- Nickname: Harni Dantrai
- Dantrai Location in Rajasthan, India Dantrai Dantrai (India)
- Coordinates: 24°43′00″N 72°31′00″E﻿ / ﻿24.7166667°N 72.5166667°E
- Country: India
- State: Rajasthan
- District: Sirohi

Languages
- • Official: Hindi
- Time zone: UTC+5:30 (IST)
- PIN: 307512
- Telephone code: 02975
- ISO 3166 code: RJ-IN
- Vehicle registration: RJ-24
- Coastline: 0 kilometres (0 mi)
- Nearest Railway Station: Aburoad
- Lok Sabha constituency: Jalore - Sirohi

= Dantrai =

Dantrai, also known as Harni Dantrai, is a town in Reodar tehsil, Sirohi district, Rajasthan, India. The total geographical area of village is 2218 hectares.

Several castes of the Hindu religion live in this town such as KShartiya Ghanchi,Bhil,Rabari,jain,rajpurohit, Rajput, Rawal, Suthar, Rao, Prajapat, and Agarwal also live there. The town has various temples of the Jain and Hindu communities.

The village is administrated by a sarpanch who is elected representative of the village by the local elections.

Nine hundred families reside in the town. Dantrai village has a population of 4585 of which 2367 are males while 2218 are females as per population census 2011.

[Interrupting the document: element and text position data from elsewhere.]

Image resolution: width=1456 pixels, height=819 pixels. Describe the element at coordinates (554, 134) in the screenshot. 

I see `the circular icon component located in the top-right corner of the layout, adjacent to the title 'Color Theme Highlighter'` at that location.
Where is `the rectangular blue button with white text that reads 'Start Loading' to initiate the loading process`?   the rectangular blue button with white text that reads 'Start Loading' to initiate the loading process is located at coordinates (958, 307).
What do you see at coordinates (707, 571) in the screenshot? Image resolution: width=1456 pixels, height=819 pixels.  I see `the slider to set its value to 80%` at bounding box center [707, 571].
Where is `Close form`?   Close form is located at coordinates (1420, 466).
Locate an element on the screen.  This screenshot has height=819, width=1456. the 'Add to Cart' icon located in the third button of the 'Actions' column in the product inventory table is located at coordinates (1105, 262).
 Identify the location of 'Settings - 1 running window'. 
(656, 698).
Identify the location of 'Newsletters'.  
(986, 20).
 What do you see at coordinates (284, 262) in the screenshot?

Dantrai has one post office, Chowki (police station), hospital, and powerhouse. The village is connected with Jalore - Reodar Highway.

Dantrai has two secondary schools (separate for boys & girls). The village is also equipped with recreational centers.

Dantrai belongs to Jodhpur Division. It is located 45 km towards west from District headquarters Sirohi, 14 km from Reodar, and 481 km from state capital Jaipur.

Dantrai's Pin code is 307512 and postal head office is Dantrai.

Many people from this town are successful businessmen, professionals such as Chartered Accountants, Doctors, and lawyer in various parts of the country. Most of the people in Dantrai depend on agriculture.

The town is surrounded by the Aravalli Range, which separates it from the Thar Desert. The most famous temples are Jageshwar Mahadev, Paadru Dham, and Bhakarli Mahadeo. Khimaj mata is also 5 kilometre away from village.

Abu Road is nearest town to Dantrai for all major economic activities and is approximately 48 km away.